My rating: 4 of 5 stars
”You don’t have to be very smart to figure that it only takes one infected individual from Vietnam, or Thailand, or Cambodia, to fly into London, New York, or Paris, and you’ve sown the seed. In this modern age of air travel, we really do live in a global village. And we’ve created the perfect incubators for breeding and passing on infection, in the buses and planes and underground trains we travel on. We were a human disaster waiting to happen.”
What makes this novel compelling to me more than anything else isn’t the fact that it is about a pandemic, but because it was turned down by publishers in 2005 because the premise of a London locked down due to a virus was inconceivable to the publishers. The idea was improbable...nay impossible.
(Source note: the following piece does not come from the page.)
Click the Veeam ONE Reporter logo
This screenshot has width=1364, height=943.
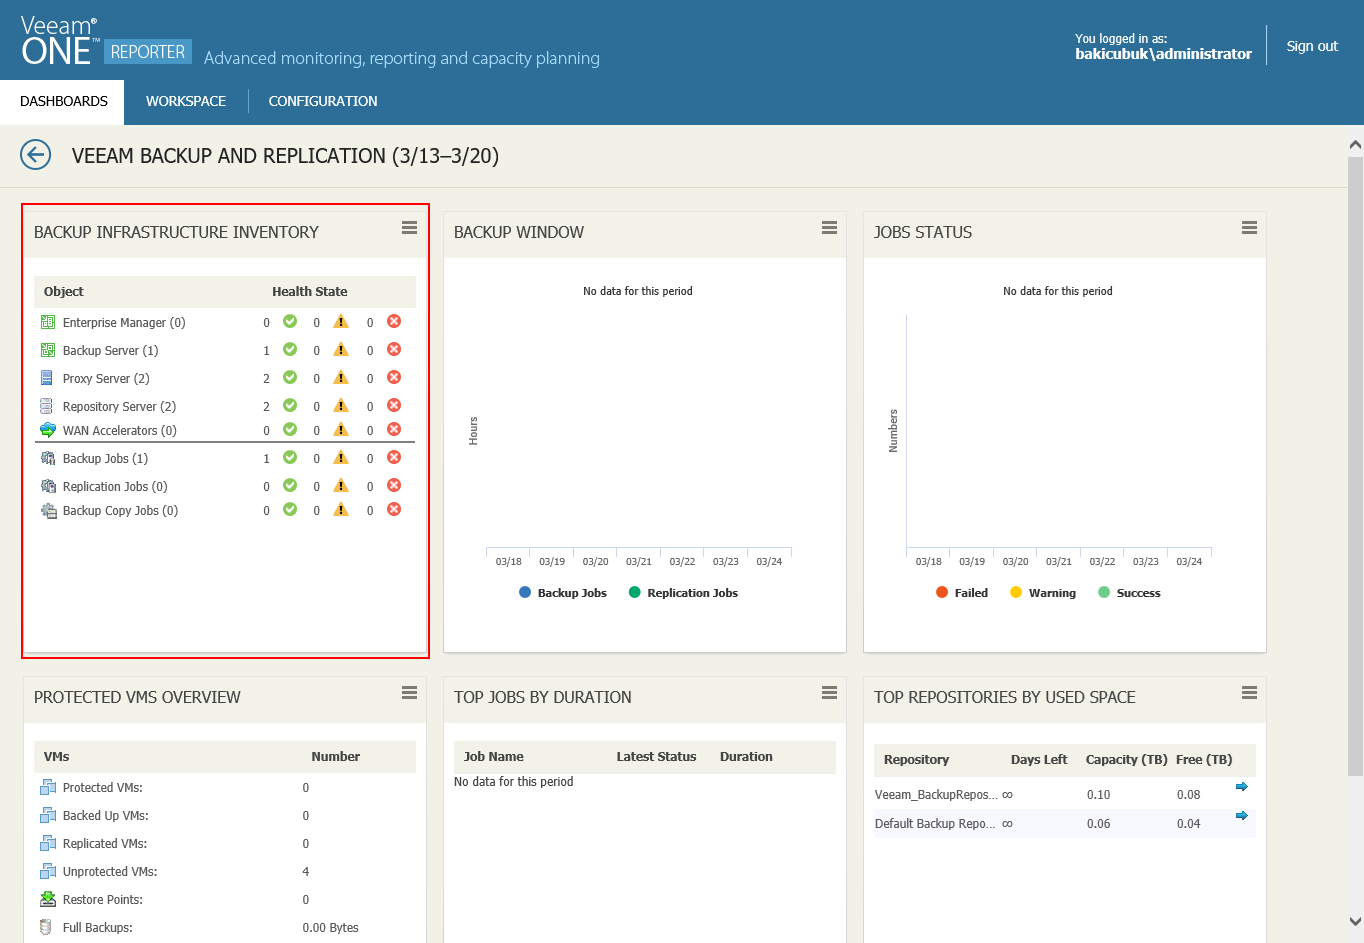(104, 42)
In 2005, Peter May was not the bestselling author we know today, but a fledgling novel writer, trying to make the transition from screenwriting to full-time fiction writing. He was baffled that, despite the extensive research he could share with them showing that a pandemic could happen on the scale that is depicted in his novel, publishers simply refused to believe it was possible.
This is rather amusing considering the fact that, as I write my thoughts on this novel, we are all in various stages of quarantine.
May’s conception of the future is not improbable or impossible, but very much a presentiment of a very real future that has become our present reality.
I did struggle at first with the book, maybe because we have all become some level of experts on pandemics. I have a bad feeling our collective knowledge will have several more opportunities to increase in the near future. Detective Jack MacNeil is investigating some bones found in a satchel at a construction site. Normally, bones found in such circumstances are more the province of a archaeologist, but given the age of the satchel, it is clear this is a modern murder. MacNeil’s marriage has disintegrated. He is on the verge of retirement, as yet not sure what a post-retirement world in a post-apocalyptic world will look like. 25% of people are getting the virus, and upwards of 80% are dying from it. It is the very worst of times without the reassurement from Dickens that these are also the very best of times.
With so many people dying, it seems almost ridiculous to be investigating the potential murder of one little girl. It reminds me of the TV series Foyle’s War; millions are dying from the ravages of war, and yet here is this man in England investigating Agatha Christie-type murders in a world gone mad. (view spoiler)
This large Scotsman has an improbable secret relationship with Amy Wu. A petite Asian woman, a forensic orthodontist bound to a wheelchair, who quickly becomes as immersed in the backstory of the bones as MacNeil. She is my favorite character in the book. The descriptions of the creative ways she has made her life as normal as possible despite her handicaps is truly inspiring. The characters are struggling with many of the questions that we have been struggling with in recent months.
”’We shouldn’t do this,’ he said. ‘I might give you the flu. I’m more exposed than you are.’
‘Then we might as well stop living now, because we’ll die anyway.’ Amy gazed up at him. ‘And if we don’t live life while we can, then we’ll die without ever having lived.’”
Just like the creative ways that Amy has made her life better despite circumstances beyond her control, we, too, have to figure out how to live our lives as fully as we can without endangering our lives and the lives of others. I’ve seen a lot of impatience for things to return to normal, but things may never be normal again, or Covid-19 might disappear like the influenza epidemic in 1917, but regardless, we have to understand that this epidemic might only be a dress rehearsal for something nastier. As the quote to begin this review states, we have created the perfect means for destroying ourselves. Maybe we will discover that the speed of travel is not worth the risk. Maybe we will discover things that are more important to us than running around like chickens with our heads cut off. (Yes, I’ve seen that phenomena first hand. My grandmother had her own hand guillotine to behead the next contribution to her stew pot.) I still have hope that in this new world people will rediscover armchair traveling through the magical realm of books. Peter May, for one, will be happy to guide people through the Hebrides or to China or Italy or through a pandemic.